Imagine if your child comes home from school with a report card that has only one letter on it. And she says, either proudly or with embarrassment, I am a A student or I am a D student. Isn’t that stupid? The letter may represent one test, but surely there is more to school than that one test.
Yes it is stupid.
And you have committed (you’re not alone, almost everyone does this) one of the many errors that Wilson points out, that of a logical attachment error. To attach the assessment, whether a grade, rubric score or even a narrative one, onto the student, to name the student as an “A” student or an “F” student or any other “label” confuses the assessment of the interaction of the student with whatever assessment event, test, performance, writing, drawing, singing, etc. . . with a “quality” of the student. It does not logically hold that the assessment of the event is an assessment of the individual and therefore cannot be used to make a statement about the student.
Attachment errors are, unfortunately a daily occurrence, are so socially embedded into the teaching and learning process that is public education that to question the pinning of a label onto the student as a characteristic of the student is to be considered outside the realm of acceptable discourse and is viewed as blasphemous (not to mention the looks one gets when one brings up these attachment errors).
To put it a little more simply, the testing/assessment event is not the student and therefore the student can’t logically be labelled with a label that should be pinned on the event.
FL just released the list of the ‘100 worst elementary schools in FL’ based on test scores. We have a few in our county. Surprise, they are all at least 90% free and reduced lunch. Now these schools are required to add an hour a day of reading instruction to the school day. Did the state allocate money for this? Of course not. So districts are scrambling trying to figure out how to pay teachers for an additional hour, how to transport those children on a different schedule from the rest of the district, what reading instruction they will use. And of course that doesn’t address the question of why the students in those schools who are on grade level now have to endure an extra hour of remediation.

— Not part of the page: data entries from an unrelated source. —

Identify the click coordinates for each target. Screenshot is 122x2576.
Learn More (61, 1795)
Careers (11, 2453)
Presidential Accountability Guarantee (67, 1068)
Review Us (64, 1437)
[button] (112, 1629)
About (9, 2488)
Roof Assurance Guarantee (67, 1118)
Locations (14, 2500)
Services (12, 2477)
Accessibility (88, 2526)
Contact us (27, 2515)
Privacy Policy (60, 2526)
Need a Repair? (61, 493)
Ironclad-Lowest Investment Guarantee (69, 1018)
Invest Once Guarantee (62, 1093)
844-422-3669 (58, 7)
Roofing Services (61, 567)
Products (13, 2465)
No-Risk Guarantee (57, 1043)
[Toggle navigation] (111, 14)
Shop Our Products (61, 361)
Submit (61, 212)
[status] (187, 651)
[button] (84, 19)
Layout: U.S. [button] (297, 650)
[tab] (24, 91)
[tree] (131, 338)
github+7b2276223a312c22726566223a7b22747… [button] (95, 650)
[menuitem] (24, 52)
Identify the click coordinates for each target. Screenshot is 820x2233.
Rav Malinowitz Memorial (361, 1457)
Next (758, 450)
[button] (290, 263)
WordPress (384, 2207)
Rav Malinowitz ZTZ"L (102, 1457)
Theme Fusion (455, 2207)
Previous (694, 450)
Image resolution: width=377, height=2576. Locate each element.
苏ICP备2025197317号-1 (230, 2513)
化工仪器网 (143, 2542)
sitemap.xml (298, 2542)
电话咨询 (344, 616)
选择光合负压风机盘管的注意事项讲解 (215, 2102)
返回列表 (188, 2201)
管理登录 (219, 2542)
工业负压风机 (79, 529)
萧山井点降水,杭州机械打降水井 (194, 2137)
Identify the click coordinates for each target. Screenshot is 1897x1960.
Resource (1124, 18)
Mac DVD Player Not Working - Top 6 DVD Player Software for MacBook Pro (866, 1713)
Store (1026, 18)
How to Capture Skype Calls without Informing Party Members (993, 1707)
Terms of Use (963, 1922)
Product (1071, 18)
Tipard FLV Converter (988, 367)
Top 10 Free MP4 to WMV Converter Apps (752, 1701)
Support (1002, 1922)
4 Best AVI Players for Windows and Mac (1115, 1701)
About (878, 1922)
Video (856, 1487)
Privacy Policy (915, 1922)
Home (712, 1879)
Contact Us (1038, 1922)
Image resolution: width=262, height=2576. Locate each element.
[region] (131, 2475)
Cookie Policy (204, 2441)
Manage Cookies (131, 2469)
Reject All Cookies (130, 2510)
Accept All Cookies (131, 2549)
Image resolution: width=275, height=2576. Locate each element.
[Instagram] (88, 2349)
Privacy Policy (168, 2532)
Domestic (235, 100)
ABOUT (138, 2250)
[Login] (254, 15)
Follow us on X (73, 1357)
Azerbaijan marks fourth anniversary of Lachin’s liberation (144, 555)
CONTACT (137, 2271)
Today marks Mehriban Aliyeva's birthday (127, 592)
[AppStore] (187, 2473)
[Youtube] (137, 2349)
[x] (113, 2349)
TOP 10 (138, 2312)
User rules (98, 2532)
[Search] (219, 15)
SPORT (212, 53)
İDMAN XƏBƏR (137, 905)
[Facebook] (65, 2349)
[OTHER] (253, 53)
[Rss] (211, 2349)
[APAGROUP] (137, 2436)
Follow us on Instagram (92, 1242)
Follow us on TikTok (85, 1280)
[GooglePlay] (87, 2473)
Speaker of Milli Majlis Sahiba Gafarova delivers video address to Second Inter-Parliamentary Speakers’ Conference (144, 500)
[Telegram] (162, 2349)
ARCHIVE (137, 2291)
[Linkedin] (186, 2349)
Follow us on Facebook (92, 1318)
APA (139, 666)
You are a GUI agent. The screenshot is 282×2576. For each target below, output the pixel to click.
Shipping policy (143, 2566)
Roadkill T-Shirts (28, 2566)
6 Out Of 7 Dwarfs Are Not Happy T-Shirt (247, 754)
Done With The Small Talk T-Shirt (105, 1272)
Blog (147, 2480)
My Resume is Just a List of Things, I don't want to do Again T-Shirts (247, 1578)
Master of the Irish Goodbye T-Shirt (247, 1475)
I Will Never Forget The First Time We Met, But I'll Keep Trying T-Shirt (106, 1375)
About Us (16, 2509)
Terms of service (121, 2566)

FL also just released this year’s school grades. This year the state changed the cut scores for the tests, ensuring there would be lower grades. They also increased the difficulty of the tests. In March or so, the DOE decided to make a one year only rule that no school would fall more than one grade level this year. This was to avoid the spectacle of thousands of schools becoming D’s and F’s. So now we have real grades and fake grades. A school that was an A last year and should have been a C this year based on the number of points the school earned in the convoluted algorithm, would actually be a B, but a B with an asterik (B*). Sort of like Roger Maris’ home run record. However, these * schools are being treated as if they actually were the lower grade, being put on priority lists, getting called into superintendent’s offices. So one has to ask, what was the purpose of the fake grades? There was only one purpose: to fool the public. The public would have been outraged at the drastic change in school grades. That, coupled with the fiasco with the writing test grades (because of a new scoring system, almost all schools would have fallen about 50%, so the state lowered the cut score), shows the games being played with FL’s testing system. And the children and teachers are paying the price. The public needs to know exactly what is going on.
Letter grades in Louisiana public schools as well. Will they be given to schools receiving vouchers? To be announced! But, I doubt it.
Thank you once again for pointing out that Florida has been draining the creative spirit and joy in learning from our children. I too hope your source is correct about the ‘collapse’ of this ludicrous system!